Starting at the first line, copy the data below through to the end, exactly.

--------------------------------------------------

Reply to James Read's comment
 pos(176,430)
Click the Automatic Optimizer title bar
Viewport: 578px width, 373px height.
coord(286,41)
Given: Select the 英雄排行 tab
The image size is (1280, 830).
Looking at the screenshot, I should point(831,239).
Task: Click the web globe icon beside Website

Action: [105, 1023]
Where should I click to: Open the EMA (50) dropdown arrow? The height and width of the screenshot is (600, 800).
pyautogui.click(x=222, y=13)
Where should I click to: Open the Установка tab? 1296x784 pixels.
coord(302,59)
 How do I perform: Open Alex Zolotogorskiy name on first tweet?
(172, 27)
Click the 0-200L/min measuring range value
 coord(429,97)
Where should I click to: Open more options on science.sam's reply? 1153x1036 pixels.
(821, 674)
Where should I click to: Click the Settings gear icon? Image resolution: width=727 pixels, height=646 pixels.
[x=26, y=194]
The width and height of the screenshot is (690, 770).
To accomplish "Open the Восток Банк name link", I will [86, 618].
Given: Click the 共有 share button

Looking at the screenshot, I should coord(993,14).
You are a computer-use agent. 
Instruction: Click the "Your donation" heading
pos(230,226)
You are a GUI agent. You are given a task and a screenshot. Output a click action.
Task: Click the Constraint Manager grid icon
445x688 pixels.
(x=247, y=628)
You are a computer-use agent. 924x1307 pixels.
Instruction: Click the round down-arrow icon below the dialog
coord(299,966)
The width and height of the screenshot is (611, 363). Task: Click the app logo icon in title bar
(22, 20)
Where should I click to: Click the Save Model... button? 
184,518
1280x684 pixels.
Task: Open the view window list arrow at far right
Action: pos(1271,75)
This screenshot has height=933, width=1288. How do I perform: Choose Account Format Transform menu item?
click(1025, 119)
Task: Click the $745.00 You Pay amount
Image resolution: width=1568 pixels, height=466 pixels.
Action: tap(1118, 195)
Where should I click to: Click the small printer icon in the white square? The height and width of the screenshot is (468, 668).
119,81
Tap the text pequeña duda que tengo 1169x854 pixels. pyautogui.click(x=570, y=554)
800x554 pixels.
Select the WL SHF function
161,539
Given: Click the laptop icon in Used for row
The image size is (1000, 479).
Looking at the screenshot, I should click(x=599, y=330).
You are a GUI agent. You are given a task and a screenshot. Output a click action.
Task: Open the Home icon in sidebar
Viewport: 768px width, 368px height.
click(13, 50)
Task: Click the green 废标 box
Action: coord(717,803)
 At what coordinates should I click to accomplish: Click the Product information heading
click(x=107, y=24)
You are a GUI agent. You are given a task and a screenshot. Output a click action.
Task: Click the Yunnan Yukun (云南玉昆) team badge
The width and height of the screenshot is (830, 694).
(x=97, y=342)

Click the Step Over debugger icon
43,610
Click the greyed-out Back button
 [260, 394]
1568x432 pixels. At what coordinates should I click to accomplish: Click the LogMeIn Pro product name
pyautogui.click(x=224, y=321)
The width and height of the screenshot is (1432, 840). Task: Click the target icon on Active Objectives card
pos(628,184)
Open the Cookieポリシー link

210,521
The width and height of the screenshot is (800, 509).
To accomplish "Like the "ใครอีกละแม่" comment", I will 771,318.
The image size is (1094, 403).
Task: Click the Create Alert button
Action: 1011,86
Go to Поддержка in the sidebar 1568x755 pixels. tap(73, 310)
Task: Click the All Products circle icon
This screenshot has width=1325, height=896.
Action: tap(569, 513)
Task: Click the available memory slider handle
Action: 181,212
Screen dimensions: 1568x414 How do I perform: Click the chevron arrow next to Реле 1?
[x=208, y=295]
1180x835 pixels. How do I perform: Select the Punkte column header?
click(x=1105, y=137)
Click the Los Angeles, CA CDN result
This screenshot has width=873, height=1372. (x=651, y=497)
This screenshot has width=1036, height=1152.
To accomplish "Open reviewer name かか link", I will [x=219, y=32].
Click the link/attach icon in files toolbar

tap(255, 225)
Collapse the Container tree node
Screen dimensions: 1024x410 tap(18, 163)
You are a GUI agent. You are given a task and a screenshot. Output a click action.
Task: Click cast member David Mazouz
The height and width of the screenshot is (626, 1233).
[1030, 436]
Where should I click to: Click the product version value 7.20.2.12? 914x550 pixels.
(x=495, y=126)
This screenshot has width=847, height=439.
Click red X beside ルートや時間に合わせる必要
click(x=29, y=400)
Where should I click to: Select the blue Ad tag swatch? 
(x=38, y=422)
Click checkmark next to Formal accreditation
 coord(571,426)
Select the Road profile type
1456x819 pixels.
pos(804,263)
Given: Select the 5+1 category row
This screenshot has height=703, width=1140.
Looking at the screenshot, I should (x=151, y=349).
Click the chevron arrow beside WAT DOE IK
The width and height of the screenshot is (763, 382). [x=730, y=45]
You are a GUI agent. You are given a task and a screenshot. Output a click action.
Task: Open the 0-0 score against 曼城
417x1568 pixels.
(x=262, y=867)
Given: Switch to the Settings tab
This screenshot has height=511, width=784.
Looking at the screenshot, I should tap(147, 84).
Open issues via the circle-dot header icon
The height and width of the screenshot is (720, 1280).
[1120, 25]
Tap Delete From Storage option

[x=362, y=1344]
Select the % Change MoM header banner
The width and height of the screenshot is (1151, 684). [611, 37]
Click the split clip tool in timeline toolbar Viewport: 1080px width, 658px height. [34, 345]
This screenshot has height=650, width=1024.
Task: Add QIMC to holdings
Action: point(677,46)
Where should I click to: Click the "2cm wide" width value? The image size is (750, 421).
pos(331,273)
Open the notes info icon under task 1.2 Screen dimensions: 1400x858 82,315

--------------------------------------------------

== WRITTEN RESPONSE ==
Reply to James Read's comment
 pos(176,430)
Click the Automatic Optimizer title bar
Viewport: 578px width, 373px height.
coord(286,41)
Given: Select the 英雄排行 tab
The image size is (1280, 830).
Looking at the screenshot, I should point(831,239).
Task: Click the web globe icon beside Website

Action: [105, 1023]
Where should I click to: Open the EMA (50) dropdown arrow? The height and width of the screenshot is (600, 800).
pyautogui.click(x=222, y=13)
Where should I click to: Open the Установка tab? 1296x784 pixels.
coord(302,59)
 How do I perform: Open Alex Zolotogorskiy name on first tweet?
(172, 27)
Click the 0-200L/min measuring range value
 coord(429,97)
Where should I click to: Open more options on science.sam's reply? 1153x1036 pixels.
(821, 674)
Where should I click to: Click the Settings gear icon? Image resolution: width=727 pixels, height=646 pixels.
[x=26, y=194]
The width and height of the screenshot is (690, 770).
To accomplish "Open the Восток Банк name link", I will [86, 618].
Given: Click the 共有 share button

Looking at the screenshot, I should coord(993,14).
You are a computer-use agent. 
Instruction: Click the "Your donation" heading
pos(230,226)
You are a GUI agent. You are given a task and a screenshot. Output a click action.
Task: Click the Constraint Manager grid icon
445x688 pixels.
(x=247, y=628)
You are a computer-use agent. 924x1307 pixels.
Instruction: Click the round down-arrow icon below the dialog
coord(299,966)
The width and height of the screenshot is (611, 363). Task: Click the app logo icon in title bar
(22, 20)
Where should I click to: Click the Save Model... button? 
184,518
1280x684 pixels.
Task: Open the view window list arrow at far right
Action: pos(1271,75)
This screenshot has height=933, width=1288. How do I perform: Choose Account Format Transform menu item?
click(1025, 119)
Task: Click the $745.00 You Pay amount
Image resolution: width=1568 pixels, height=466 pixels.
Action: tap(1118, 195)
Where should I click to: Click the small printer icon in the white square? The height and width of the screenshot is (468, 668).
119,81
Tap the text pequeña duda que tengo 1169x854 pixels. pyautogui.click(x=570, y=554)
800x554 pixels.
Select the WL SHF function
161,539
Given: Click the laptop icon in Used for row
The image size is (1000, 479).
Looking at the screenshot, I should click(x=599, y=330).
You are a GUI agent. You are given a task and a screenshot. Output a click action.
Task: Open the Home icon in sidebar
Viewport: 768px width, 368px height.
click(13, 50)
Task: Click the green 废标 box
Action: coord(717,803)
 At what coordinates should I click to accomplish: Click the Product information heading
click(x=107, y=24)
You are a GUI agent. You are given a task and a screenshot. Output a click action.
Task: Click the Yunnan Yukun (云南玉昆) team badge
The width and height of the screenshot is (830, 694).
(x=97, y=342)

Click the Step Over debugger icon
43,610
Click the greyed-out Back button
 [260, 394]
1568x432 pixels. At what coordinates should I click to accomplish: Click the LogMeIn Pro product name
pyautogui.click(x=224, y=321)
The width and height of the screenshot is (1432, 840). Task: Click the target icon on Active Objectives card
pos(628,184)
Open the Cookieポリシー link

210,521
The width and height of the screenshot is (800, 509).
To accomplish "Like the "ใครอีกละแม่" comment", I will 771,318.
The image size is (1094, 403).
Task: Click the Create Alert button
Action: 1011,86
Go to Поддержка in the sidebar 1568x755 pixels. tap(73, 310)
Task: Click the All Products circle icon
This screenshot has width=1325, height=896.
Action: tap(569, 513)
Task: Click the available memory slider handle
Action: 181,212
Screen dimensions: 1568x414 How do I perform: Click the chevron arrow next to Реле 1?
[x=208, y=295]
1180x835 pixels. How do I perform: Select the Punkte column header?
click(x=1105, y=137)
Click the Los Angeles, CA CDN result
This screenshot has width=873, height=1372. (x=651, y=497)
This screenshot has width=1036, height=1152.
To accomplish "Open reviewer name かか link", I will [x=219, y=32].
Click the link/attach icon in files toolbar

tap(255, 225)
Collapse the Container tree node
Screen dimensions: 1024x410 tap(18, 163)
You are a GUI agent. You are given a task and a screenshot. Output a click action.
Task: Click cast member David Mazouz
The height and width of the screenshot is (626, 1233).
[1030, 436]
Where should I click to: Click the product version value 7.20.2.12? 914x550 pixels.
(x=495, y=126)
This screenshot has width=847, height=439.
Click red X beside ルートや時間に合わせる必要
click(x=29, y=400)
Where should I click to: Select the blue Ad tag swatch? 
(x=38, y=422)
Click checkmark next to Formal accreditation
 coord(571,426)
Select the Road profile type
1456x819 pixels.
pos(804,263)
Given: Select the 5+1 category row
This screenshot has height=703, width=1140.
Looking at the screenshot, I should (x=151, y=349).
Click the chevron arrow beside WAT DOE IK
The width and height of the screenshot is (763, 382). [x=730, y=45]
You are a GUI agent. You are given a task and a screenshot. Output a click action.
Task: Open the 0-0 score against 曼城
417x1568 pixels.
(x=262, y=867)
Given: Switch to the Settings tab
This screenshot has height=511, width=784.
Looking at the screenshot, I should tap(147, 84).
Open issues via the circle-dot header icon
The height and width of the screenshot is (720, 1280).
[1120, 25]
Tap Delete From Storage option

[x=362, y=1344]
Select the % Change MoM header banner
The width and height of the screenshot is (1151, 684). [611, 37]
Click the split clip tool in timeline toolbar Viewport: 1080px width, 658px height. [34, 345]
This screenshot has height=650, width=1024.
Task: Add QIMC to holdings
Action: point(677,46)
Where should I click to: Click the "2cm wide" width value? The image size is (750, 421).
pos(331,273)
Open the notes info icon under task 1.2 Screen dimensions: 1400x858 82,315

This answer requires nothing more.